■ WHAT IS NEEDED: Scan the records for the word "target". Report each line where it occurs.

Saved entries:
━━━━━━━━━━━━━━━━━━━━

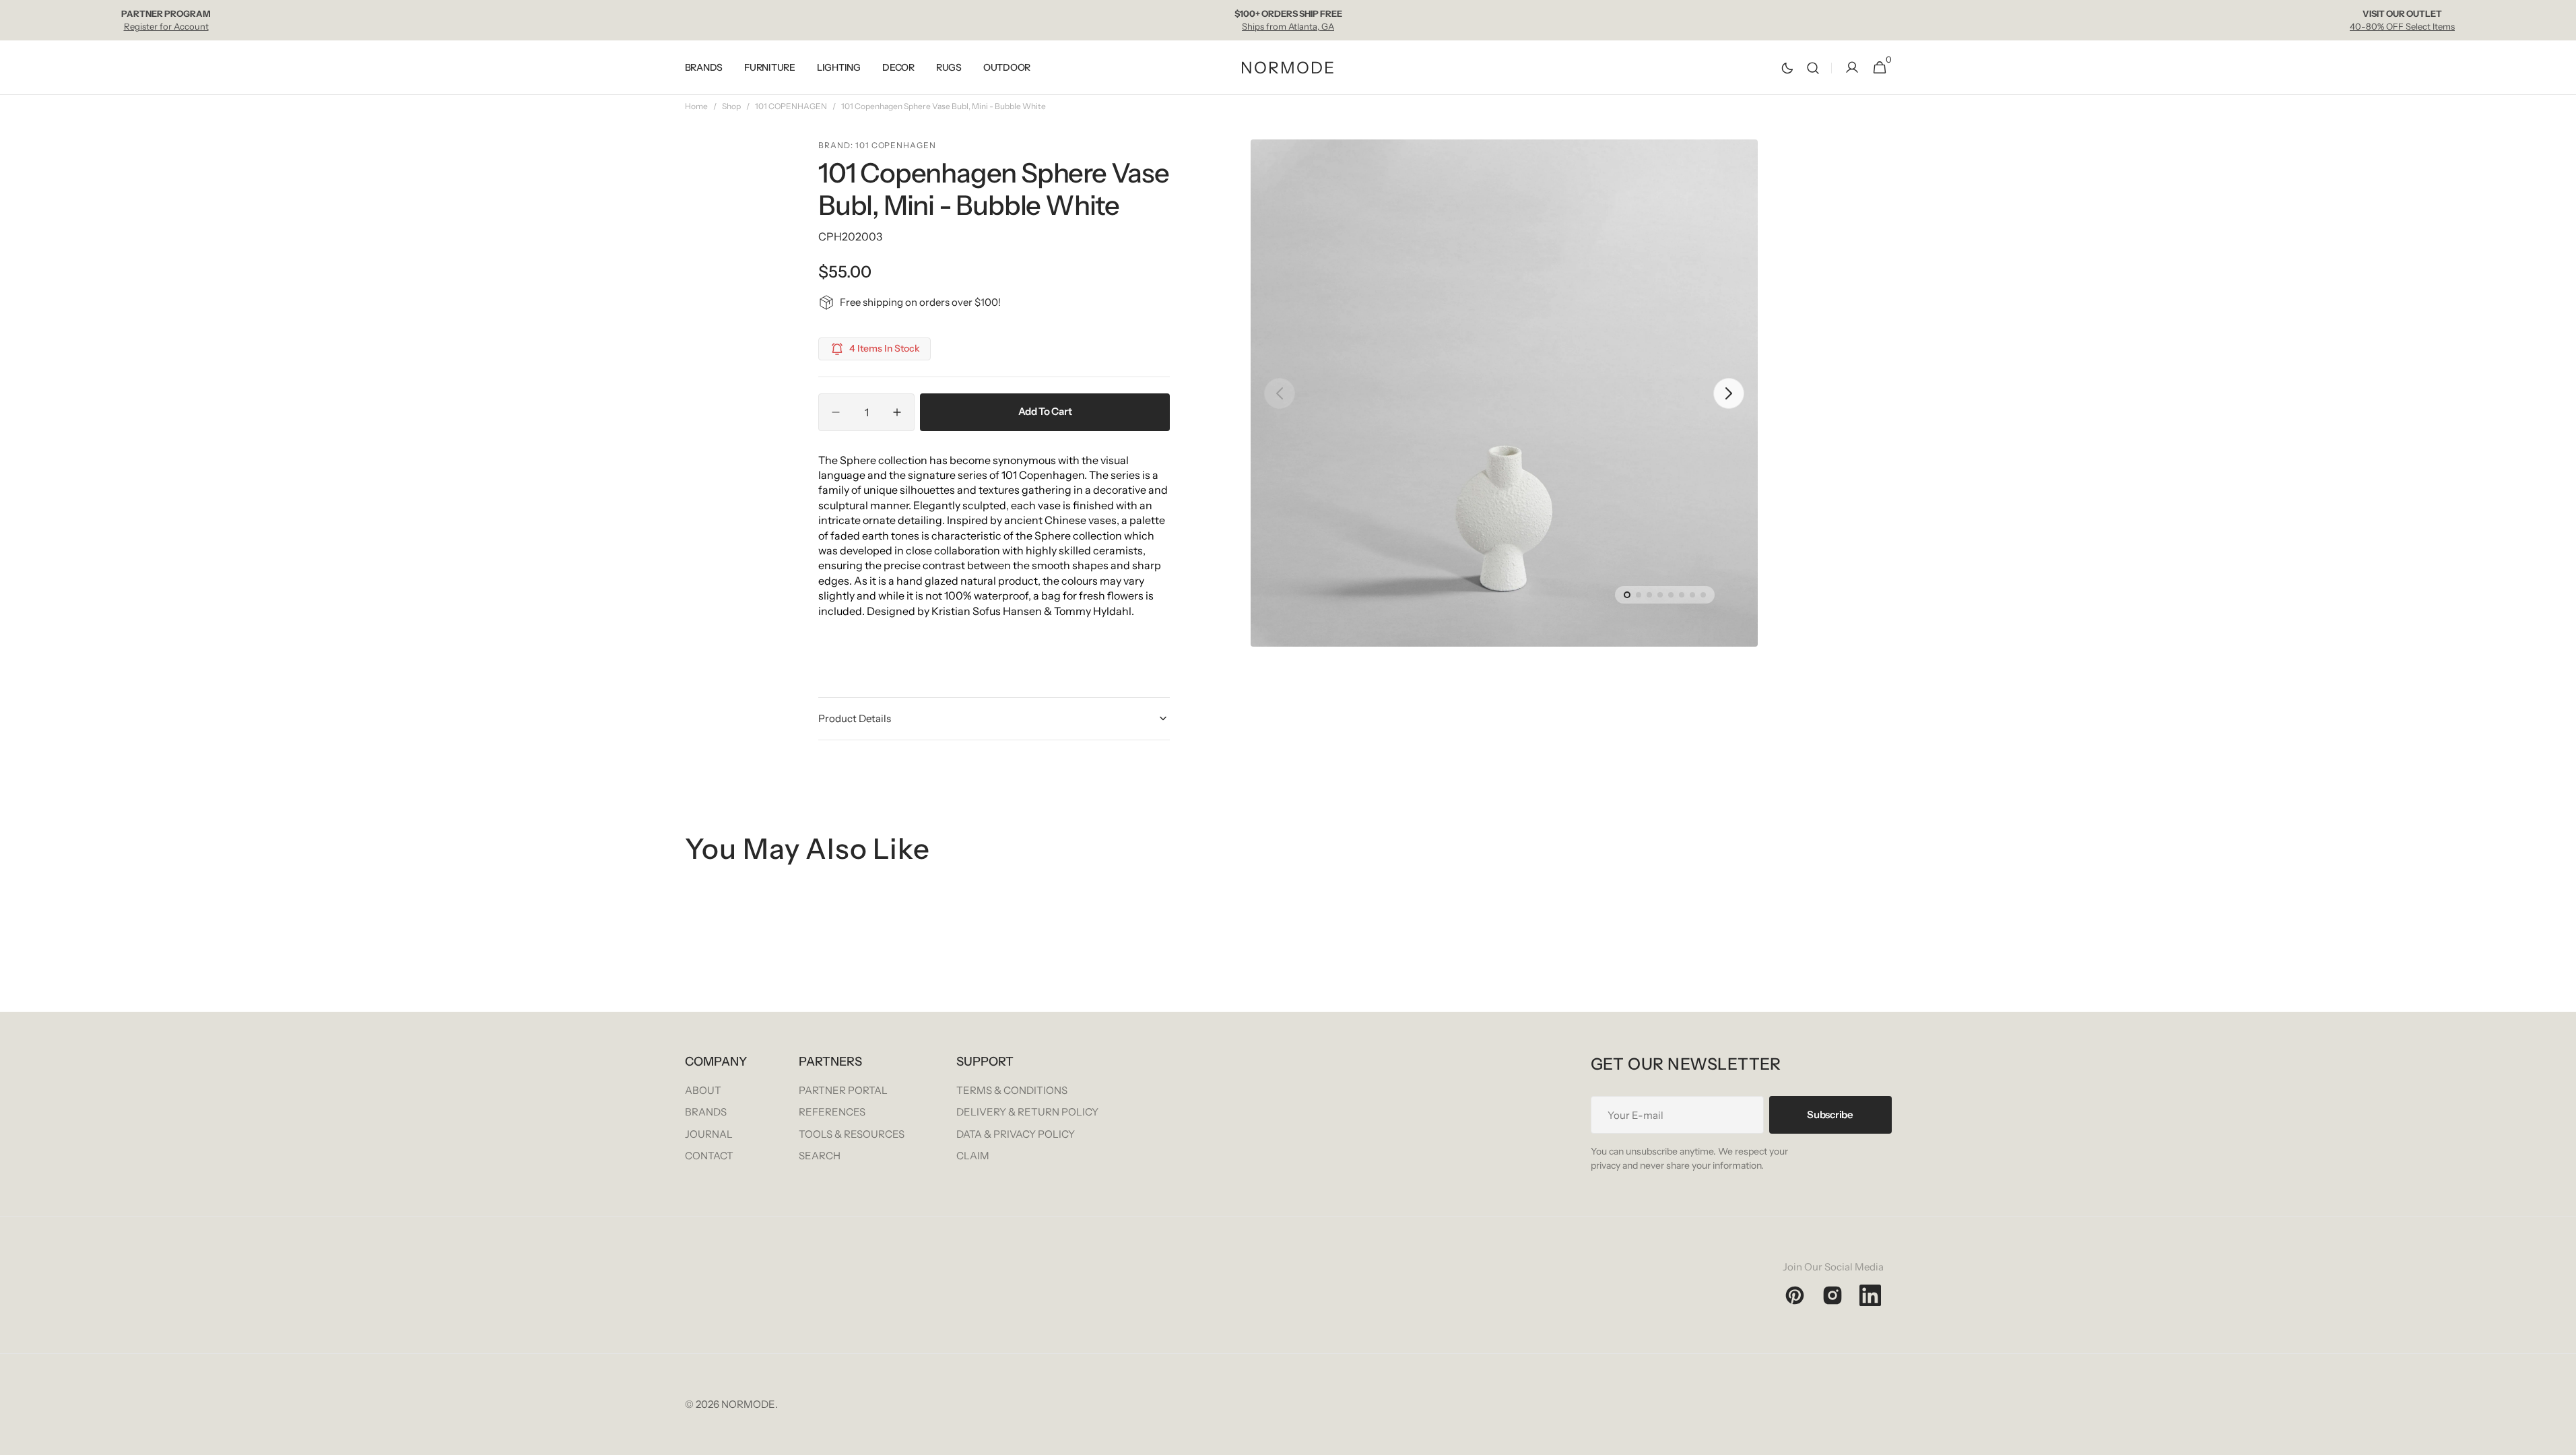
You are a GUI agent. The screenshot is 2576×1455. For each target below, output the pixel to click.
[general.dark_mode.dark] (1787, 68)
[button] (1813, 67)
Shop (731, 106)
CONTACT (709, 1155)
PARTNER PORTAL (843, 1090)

━━━━━━━━━━━━━━━━━━━━

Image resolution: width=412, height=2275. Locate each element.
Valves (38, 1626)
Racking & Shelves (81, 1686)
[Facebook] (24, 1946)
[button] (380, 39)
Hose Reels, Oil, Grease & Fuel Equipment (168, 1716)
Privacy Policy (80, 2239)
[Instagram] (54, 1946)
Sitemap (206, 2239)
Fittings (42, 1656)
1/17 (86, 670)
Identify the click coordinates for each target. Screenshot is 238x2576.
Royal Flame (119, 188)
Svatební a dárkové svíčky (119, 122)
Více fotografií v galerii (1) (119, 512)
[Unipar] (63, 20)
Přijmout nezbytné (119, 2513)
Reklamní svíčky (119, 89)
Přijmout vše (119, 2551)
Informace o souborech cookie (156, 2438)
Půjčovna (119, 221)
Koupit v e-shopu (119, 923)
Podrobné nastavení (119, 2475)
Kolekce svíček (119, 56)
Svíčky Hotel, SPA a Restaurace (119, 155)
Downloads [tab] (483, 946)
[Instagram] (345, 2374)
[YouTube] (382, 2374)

━━━━━━━━━━━━━━━━━━━━

■ RESPONSE TO THIS TASK:
You are a GUI agent. The screenshot is 2576×1455. For each target below, output the pixel to click.
Identify the click coordinates for each target. Screenshot is 238x2576.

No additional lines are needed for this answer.